STATED EXERCISE A
In the mailing-list excerpt, what did the observed Cirrus CI time for headerscheck plus cpluspluscheck drop to?

EXTRACT

I wrote an almost identical patch[1] and then lost it down the back of
the sofa.  I was wondering about parallelising it next...

[1] https://www.postgresql.org/message-id/CA%2BhUKGJjQyZUvcu6udk5OKz5rnaF4a_hm5nb_VtZHYMH%2BvsN0g%40mail.gmail.com



Re: headerscheck ccache support

От
Peter Eisentraut
Дата:
On 22.11.25 09:54, Thomas Munro wrote:
> On Fri, Nov 21, 2025 at 11:48 PM Peter Eisentraut <peter@eisentraut.org> wrote:
>> Currently, headerscheck and cpluspluscheck are very slow, and they
>> defeat use of ccache.  I have fixed that, and now they are much faster. :-)
>>
>> The problem was (I think) that the test files are created in a
>> randomly-named directory (`mktemp -d /tmp/$me.XXXXXX`), and this
>> directory is named on the compiler command line, which is part of the
>> cache key.
>>
>> My solution is to create the test files in the build directory.  For
>> example, for src/include/storage/ipc.h I generate
>>
>> headerscheck_src_include_storage_ipc_h.c (or .cpp)
>>
>> Now ccache works.  (And it's also a bit easier to debug everything with
>> this naming.)
>>
>> The observed speedup on Cirrus CI for headerscheck plus cpluspluscheck
>> is from about 1min 20s to only 20s.  In local use, the speedups are similar.

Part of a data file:
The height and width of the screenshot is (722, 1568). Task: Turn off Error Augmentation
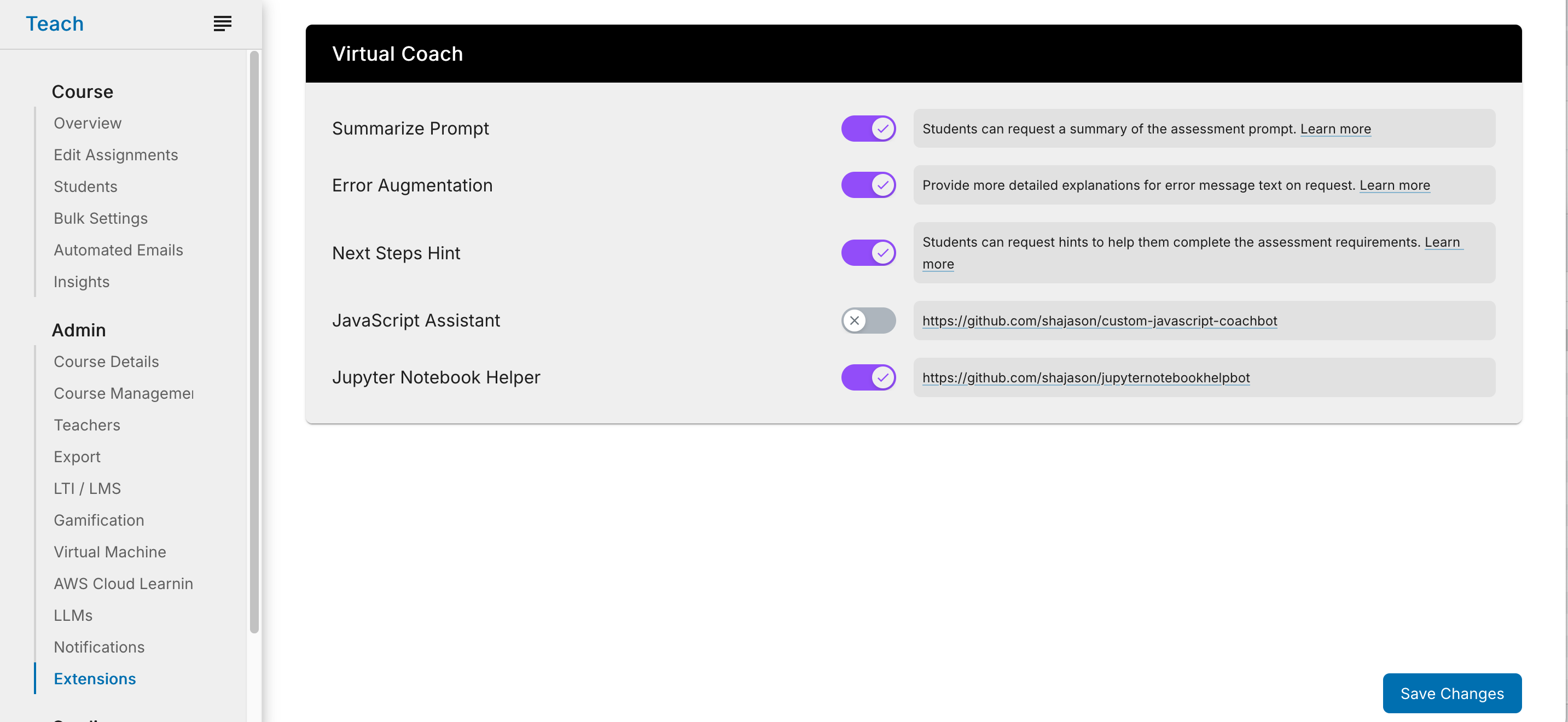coord(868,184)
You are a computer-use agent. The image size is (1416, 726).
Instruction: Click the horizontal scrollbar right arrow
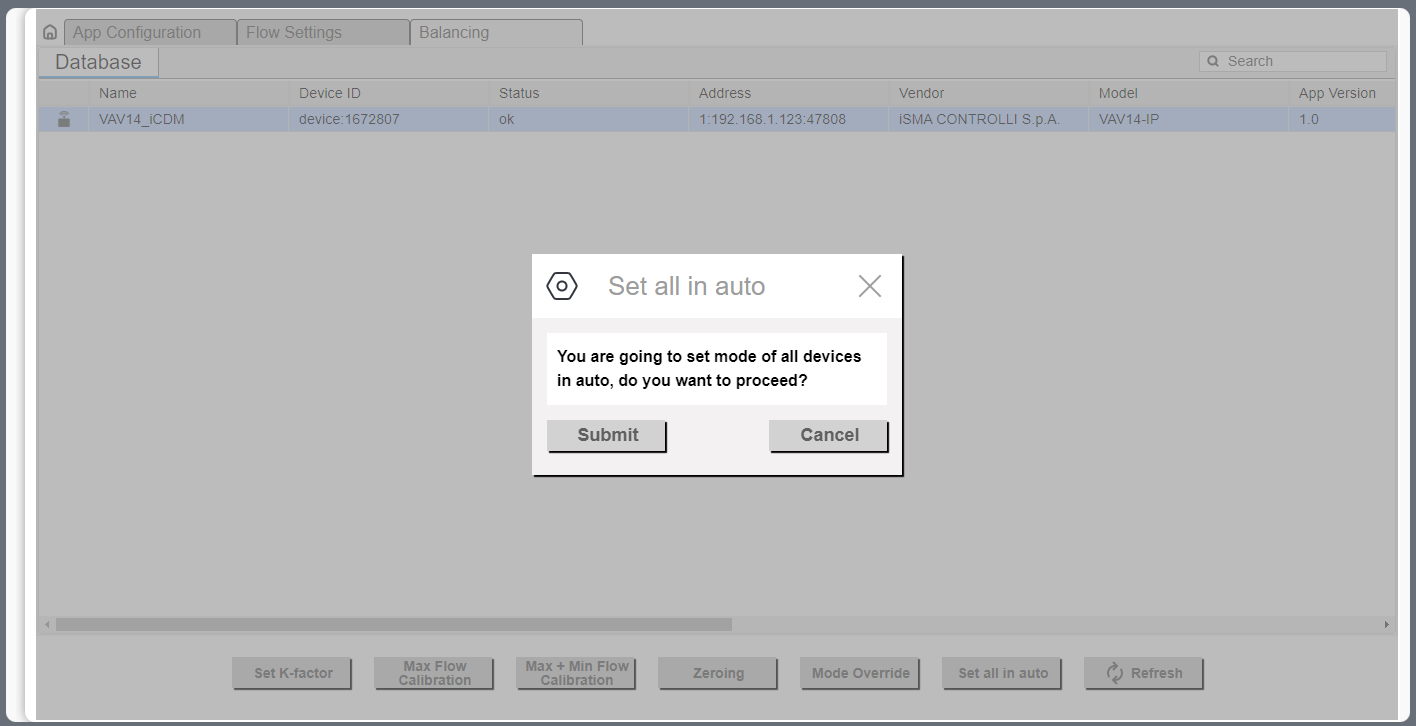point(1386,624)
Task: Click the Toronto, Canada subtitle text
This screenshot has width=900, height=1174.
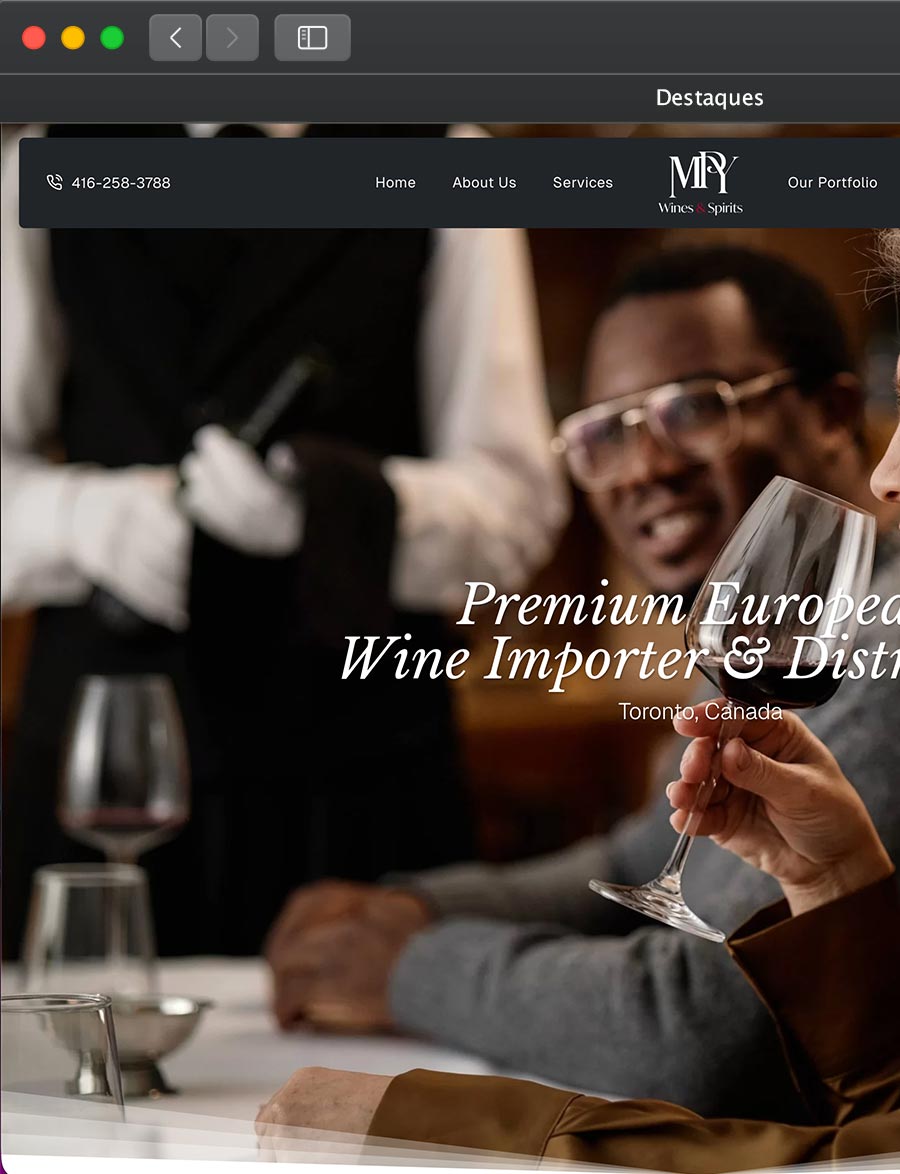Action: (700, 711)
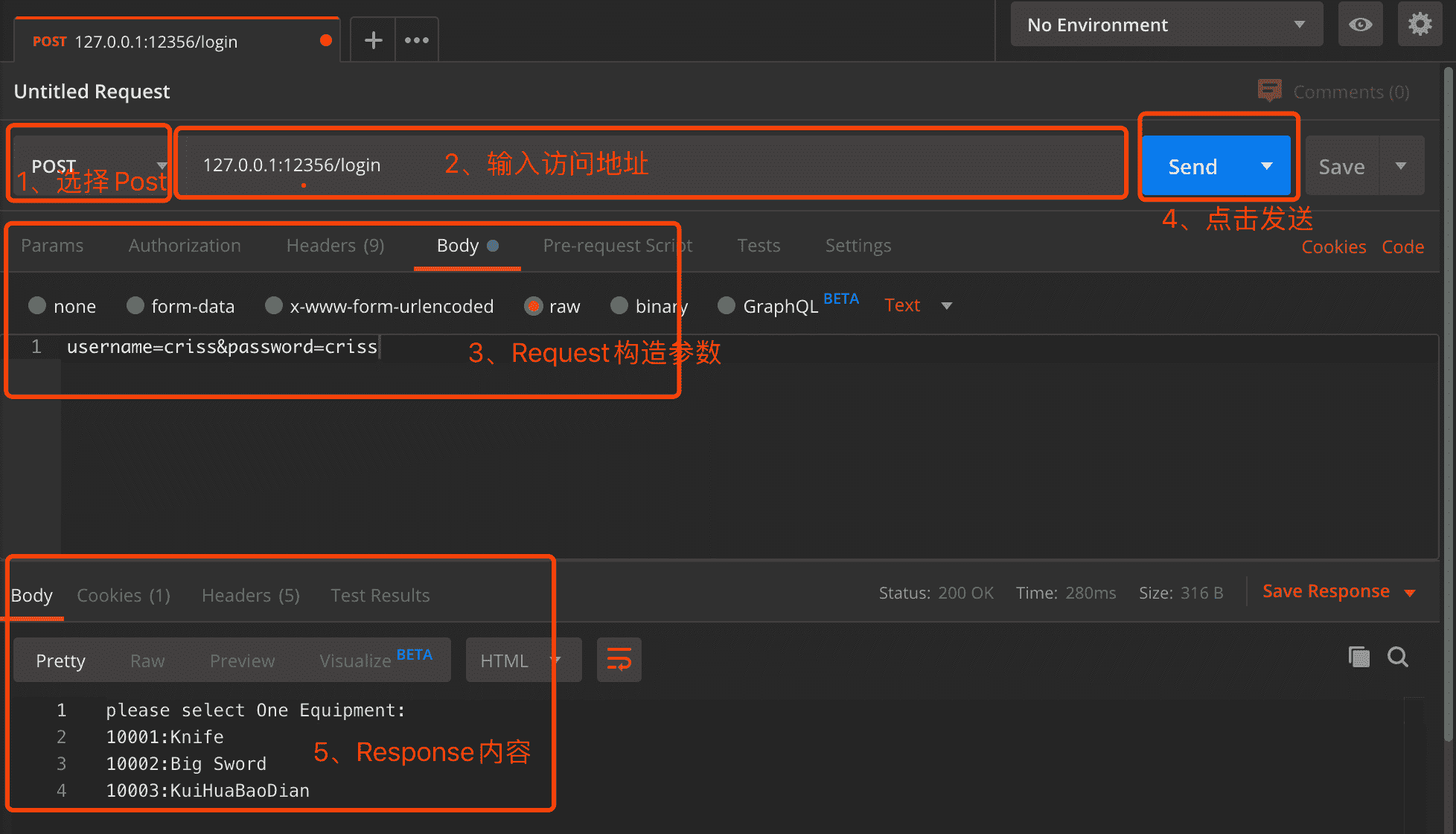Switch to the Headers (9) request tab
The image size is (1456, 834).
pyautogui.click(x=335, y=246)
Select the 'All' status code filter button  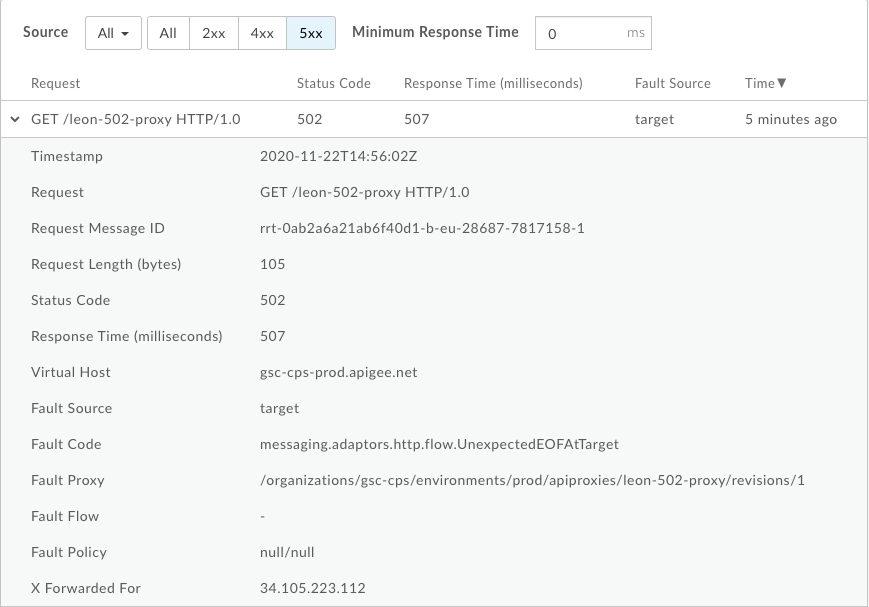pos(168,33)
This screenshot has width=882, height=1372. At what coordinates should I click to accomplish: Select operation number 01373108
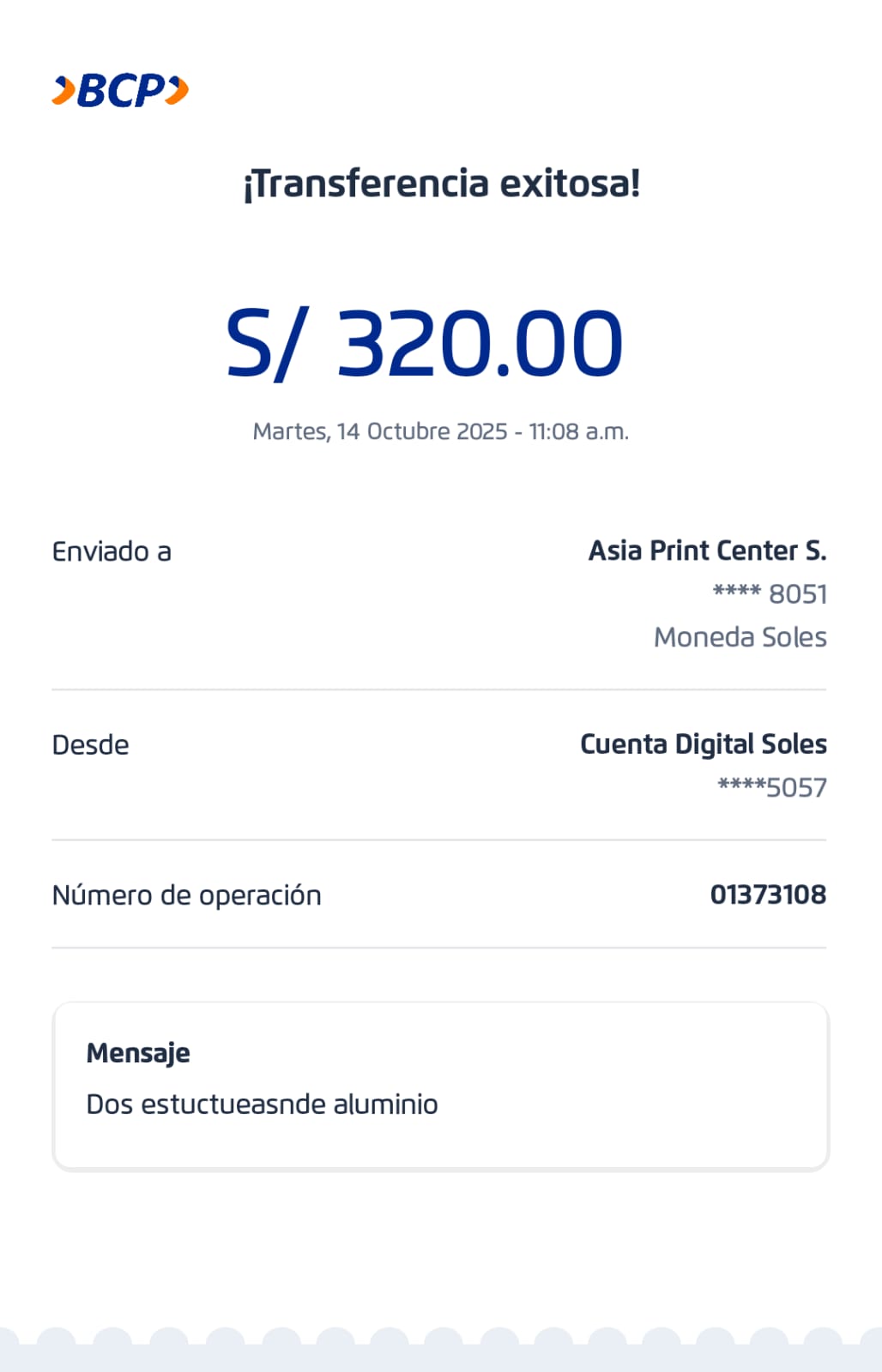coord(768,894)
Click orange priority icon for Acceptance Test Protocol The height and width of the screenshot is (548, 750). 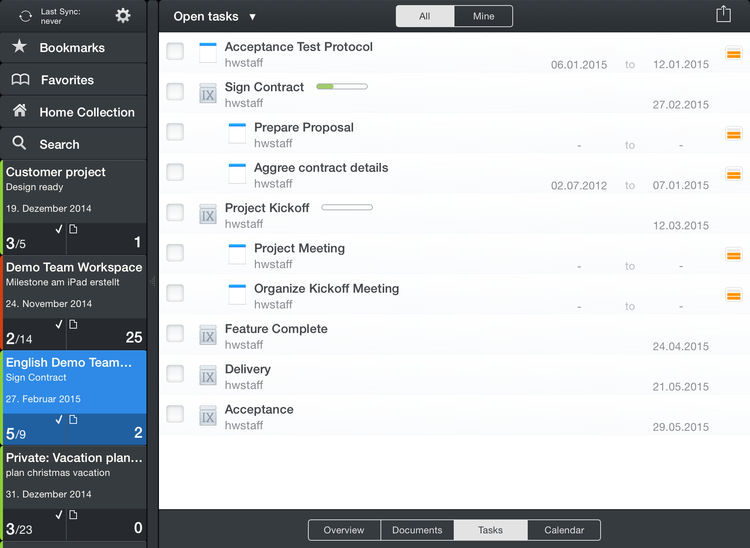pyautogui.click(x=733, y=53)
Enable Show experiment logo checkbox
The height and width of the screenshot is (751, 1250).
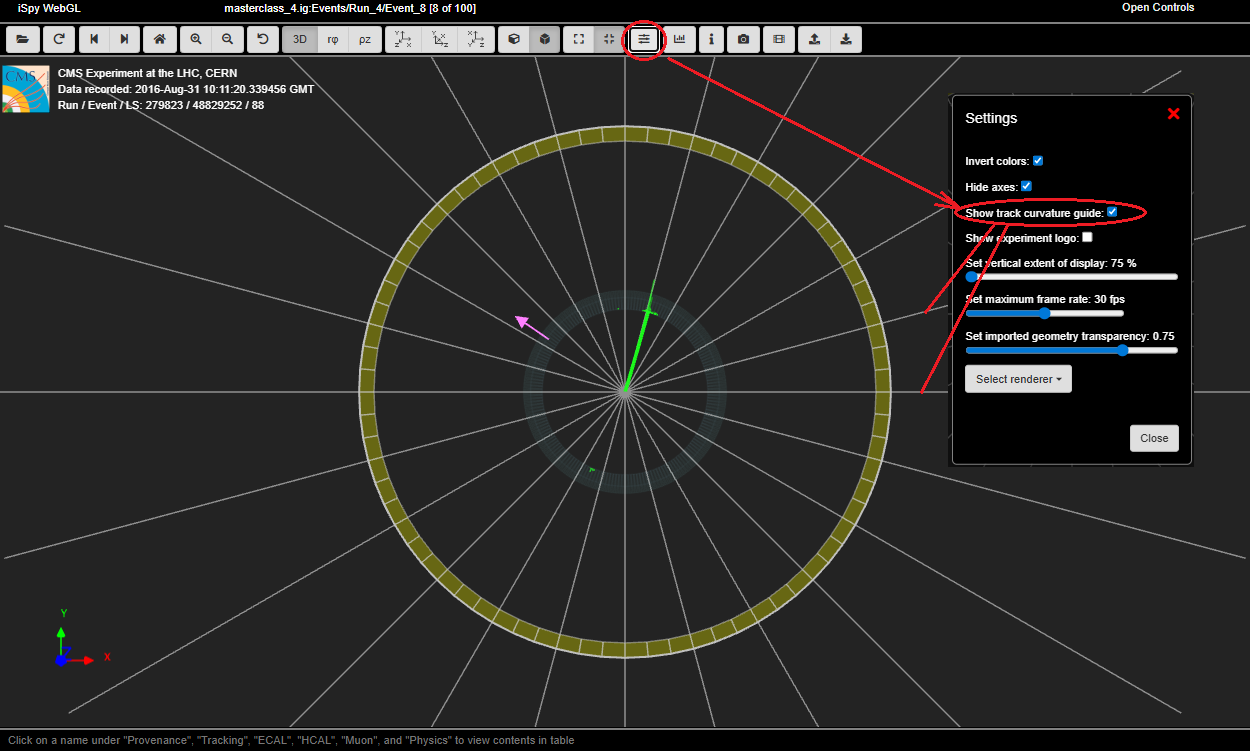(x=1087, y=238)

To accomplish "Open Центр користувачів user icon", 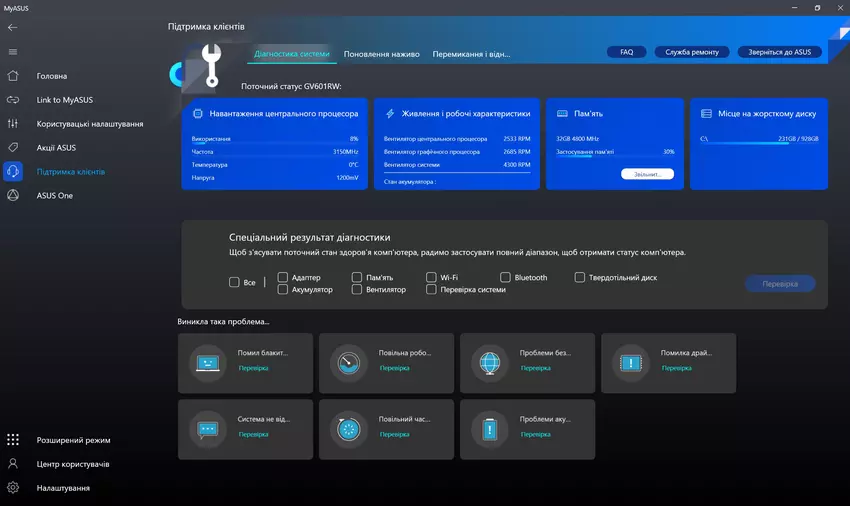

STATED EXERCISE B
Please list as numbered lines everything in the rows from the line containing "Enable Show experiment logo checkbox" down to the end of the rows, skipping blank lines and leaving out the pictures.

WRITTEN ANSWER A
The time dropped from about 1 minute 20 seconds to only 20 seconds.

WRITTEN ANSWER B
1. Enable Show experiment logo checkbox
2. The height and width of the screenshot is (751, 1250).
3. (x=1087, y=238)
4. To accomplish "Open Центр користувачів user icon", 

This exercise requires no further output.